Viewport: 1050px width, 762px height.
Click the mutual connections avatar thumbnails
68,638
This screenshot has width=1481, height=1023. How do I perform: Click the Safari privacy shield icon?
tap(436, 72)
▬▬▬
:: Written instruction ::
Report each line of the records that contains the string "width", and copy every such line in full. A match must have the same case.

:: Written solution ::
Viewport: 1050px width, 762px height.
This screenshot has width=1481, height=1023. How do I perform: Click the Safari privacy shield icon?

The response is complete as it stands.